Too many punch lines. Too late for coffee.
• Darrell Issa.
Six years is a long, long time. Well, no, not really, but we’re talking about Americans, so yeah, it’s a long, long time. To wit, two phrases from 2008: “flyover country” and “Middle America”.
The phrases were intended to invoke a cultural split whereby the wholesome, Christian states in between the coasts are under constant assault by anti-Christian elites in coastal metropolitan centers.
Which, in turn, makes it really easy to poke fun at “Middle American” and “traditional family” values. And that aspect begs a specific question: What part of these “values” demands abject cruelty?
The writing is on the wall for gay marriage bans in Kansas, Montana and South Carolina after federal appeals courts that oversee those states have made clear that keeping gay and lesbian couples from marrying is unconstitutional.
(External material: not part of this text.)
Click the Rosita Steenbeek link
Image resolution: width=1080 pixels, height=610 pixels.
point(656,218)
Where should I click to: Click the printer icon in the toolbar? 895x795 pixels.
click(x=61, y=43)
But officials in the three states are refusing to allow same-sex couples to obtain marriage licenses without a court order directing them to do so. It could be another month or more before the matter is settled.
In a political campaign debate Monday, Kansas Gov. Sam Brownback vowed to defend his state’s constitutional amendment defining marriage as between a man and a woman. A federal court hearing is scheduled for Friday.
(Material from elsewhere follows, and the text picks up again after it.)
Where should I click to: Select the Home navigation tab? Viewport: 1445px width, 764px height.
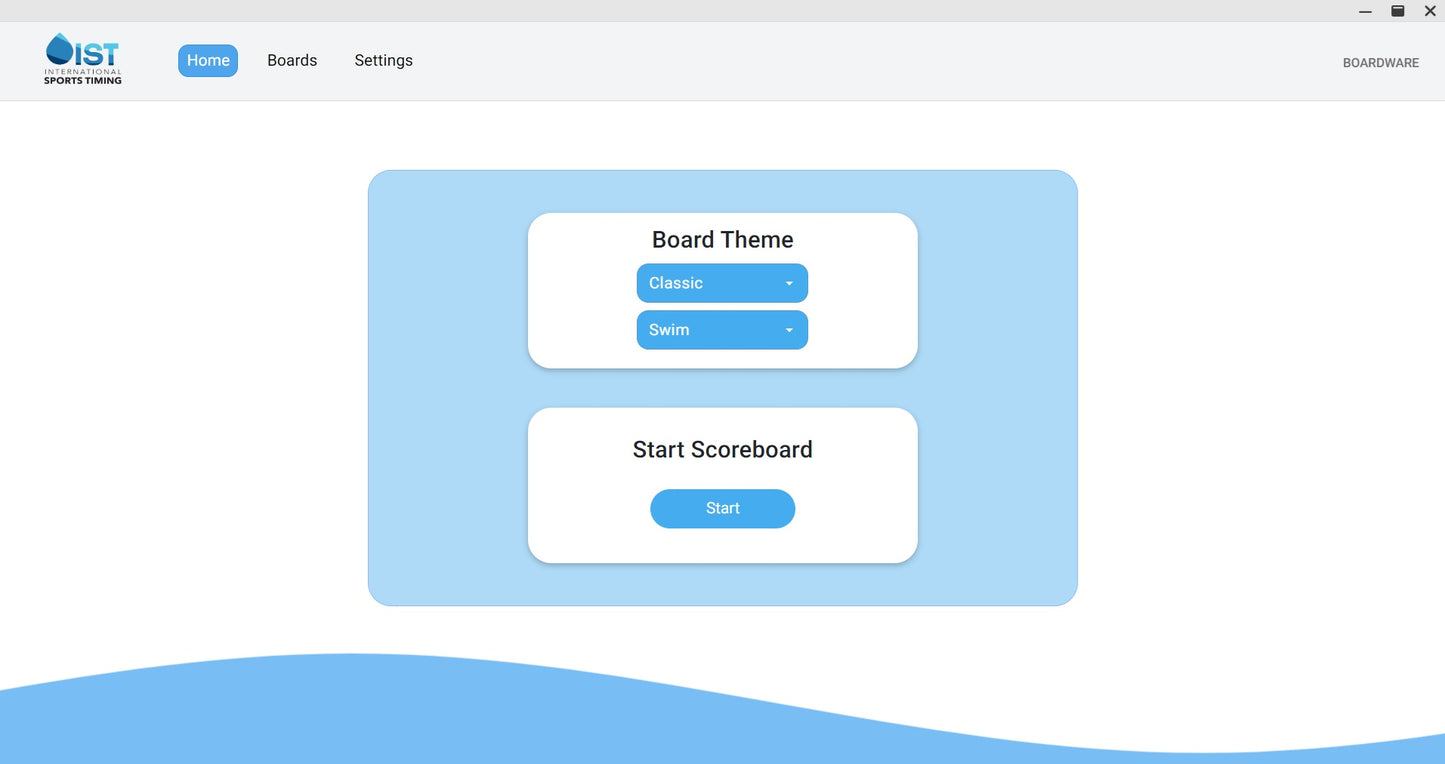207,60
There seems little doubt that U.S. District Judge Daniel Crabtree ultimately will set aside the state’s gay marriage ban. That’s because the 10th U.S. Circuit Court of Appeals, encompassing Kansas and five other states, has said a state may not deny a marriage license to two people of the same sex.
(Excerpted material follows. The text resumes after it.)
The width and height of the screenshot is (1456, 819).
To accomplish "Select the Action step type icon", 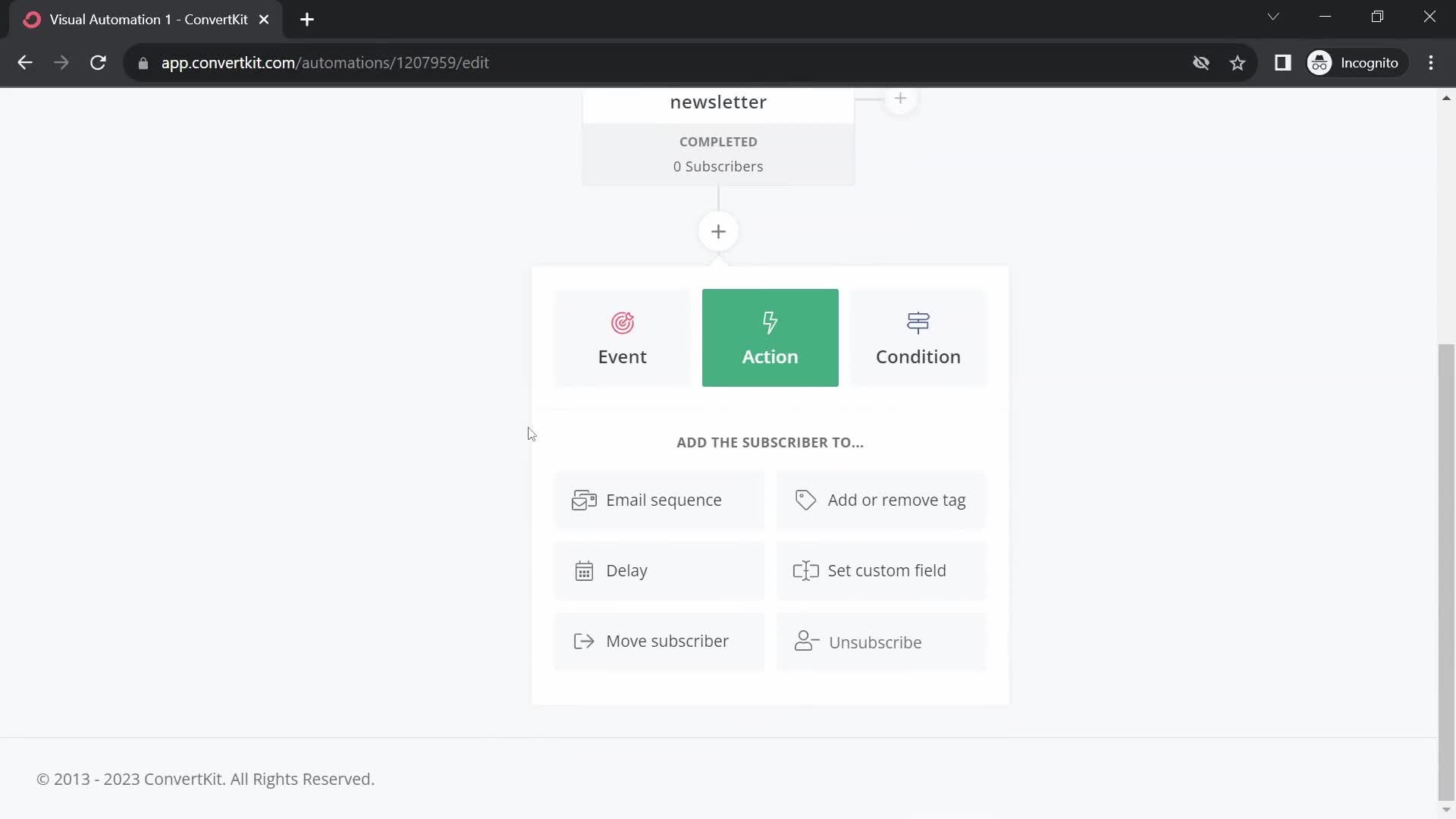I will coord(770,321).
According to John Eastman of the National Organization, while it is true that heterosupremacism has reached the end of its rope, refusing to respect a federal court “remains a viable option”.
Gov. Sam Brownback (R-KS) swore an oath of office before assuming office:
I do solemnly swear [or affirm, as the case may be] that I will support the constitution of the United States and the constitution of the state of Kansas, and faithfully discharge the duties of ______. So help me God.
And what does that mean to Mr. Brownback? Apparently, it means he will not perform his duties except under court order.
But why? How does one justify such dereliction of duty?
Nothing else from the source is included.